Mais pour que l’immobilier devienne un vrai levier d’enrichissement, certains misent d’abord sur l’apprentissage. L’accès aux connaissances longtemps réservées à un cercle fermé, s’est largement démocratisé.
Chloé, salariée dans une startup parisienne, l’a bien compris. Issue d’une famille de la classe moyenne, elle a vu ses parents devenir propriétaires de leur résidence principale sur le tard. “Ils avaient tous les deux plus de 50 ans” explique t-elle. Déterminée à investir dans la pierre, elle a décidé de se former avant de passer à l’acte : “J’ai mis plusieurs milliers d’euros dans une formation. C’est pas rien, mais je veux mettre toutes les chances de mon côté pour construire quelque chose de durable.”
La Rolex 3.0
Si investir est moins clinquant et plus stratégique que d’exhiber une Rolex, le phénomène cache la même logique d’exclusion. À trop glorifier l’investissement immobilier, ne risque-t-on pas de faire de ce choix une pression supplémentaire ?
“C’est vrai qu'il peut y avoir une forme de pression, surtout pour ceux qui ont des difficultés à acheter leur résidence principale”, confie Justine, salariée d’une startup et qui envisage elle aussi d’investir dans la pierre.
À force de voir celles et ceux qui se lancent, on peut rapidement se sentir en retard, voir de ne pas prendre les bons choix pour son avenir, “Aujourd’hui, c’est presque comme si tu étais un raté si tu n’as pas 3 studios et 2 immeubles de rapport. À la fois c’est motivant et en même temps ça peut déprimer, quand tu as peur de te lancer.” ajoute t-elle. Face aux discours culpabilisants de certains gourous de l’immobilier, on pourrait croire que ne pas investir revient à faire preuve d’inconscience.
Mais derrière ces discours se cache aussi une nouvelle forme d’injonction : réussir sa vie passe toujours, d’une manière ou d’une autre, par l’argent.

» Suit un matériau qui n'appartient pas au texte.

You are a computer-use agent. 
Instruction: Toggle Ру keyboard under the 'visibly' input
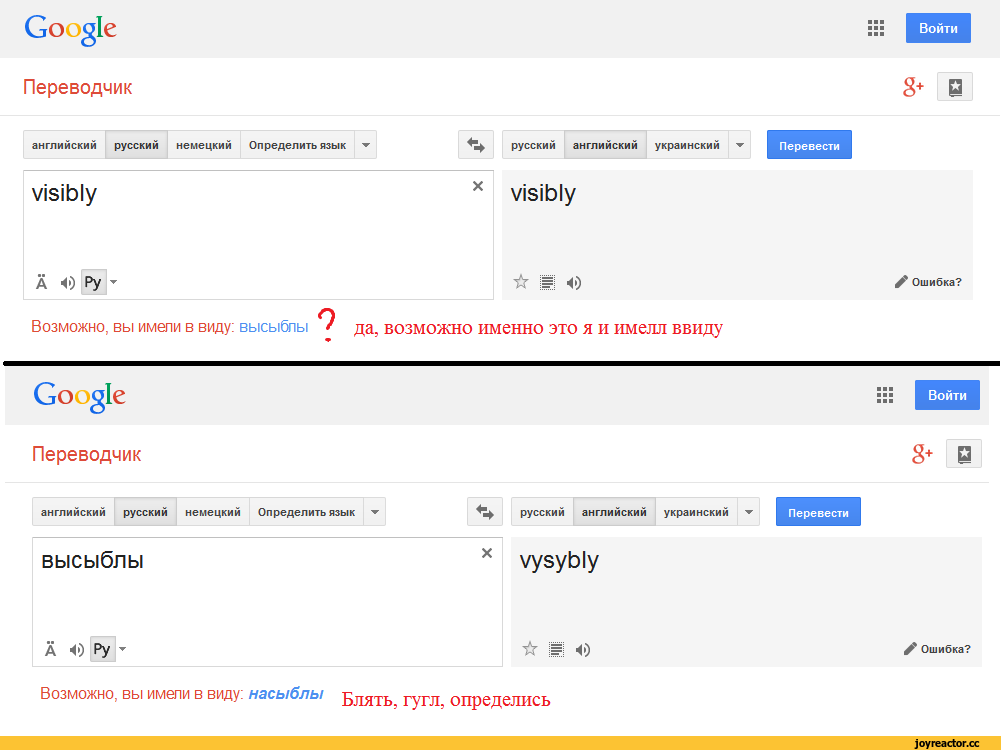click(92, 283)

Oui investir dans l’immobilier est plus accessible aujourd’hui, mais ce n’est pas nécessairement à la portée de tous. Et l’indépendance par la pierre ne dit pas tout. Derrière, se cache des sacrifices, du stress, et parfois, des désillusions car les rendements ne tombent pas du ciel. Ils sont le fruit de stratégies bien ficelées, des heures de veille, et souvent, d’une bonne dose de patience.
Et quand on ne trouve pas le “bon” bien, ou que les chiffres ne collent pas à nos projections… le rêve d’indépendance peut vite devenir une source d’angoisse.

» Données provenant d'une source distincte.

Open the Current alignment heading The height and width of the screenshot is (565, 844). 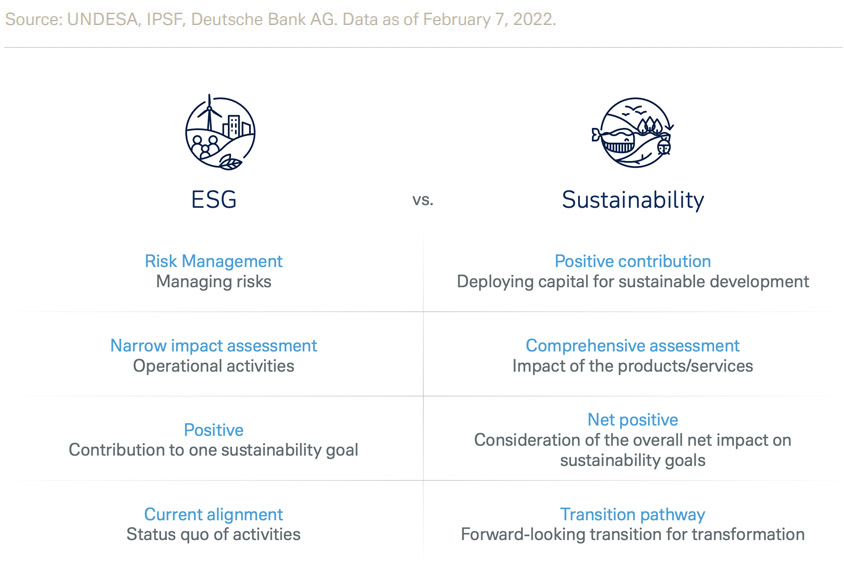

Pour les boomers et autres générations nées avant les années 80, réussir c’était cocher “les cases” : sécurité matérielle, statut social, vie de famille "modèle", accumulation de patrimoine et reconnaissance sociale,
Pour les plus jeunes générations, la donne a changé et le statut social n’est plus un critère comme avant. Selon une étude de l’Ipsos (2023), 69 % des jeunes préfèrent la stabilité financière au statut social. Aujourd’hui, la réussite ne se mesure plus uniquement à ce que l’on affiche, mais à la liberté d’avoir le choix, de dire non, de prendre du temps, bref, de choisir sa vie. Mais à l’ère des réseaux sociaux, même cette réussite se compare. Comme le souligne le sociologue Hartmut Rosa, nous vivons dans une course permanente à l’optimisation de soi (“devenir la meilleure version de vous-même” doit certainement vous dire quelque chose). Selon un baromètre réalisé par la Fondation Jean-Jaurès en partenariat avec la Macif et l'institut BVA Xsight, publié en décembre 2023, 61 % des jeunes déclarent ressentir une pression à “réussir leur vie”, en grande partie à cause des comparaisons en ligne.
Alors, l’immobilier est-il la nouvelle Rolex ? Peut-être pas au sens bling-bling du terme. Mais il incarne une nouvelle forme de réussite, plus stratégique. Investir, c’est afficher une ambition : celle de sécuriser son avenir, de gagner en liberté… et de réussir, autrement.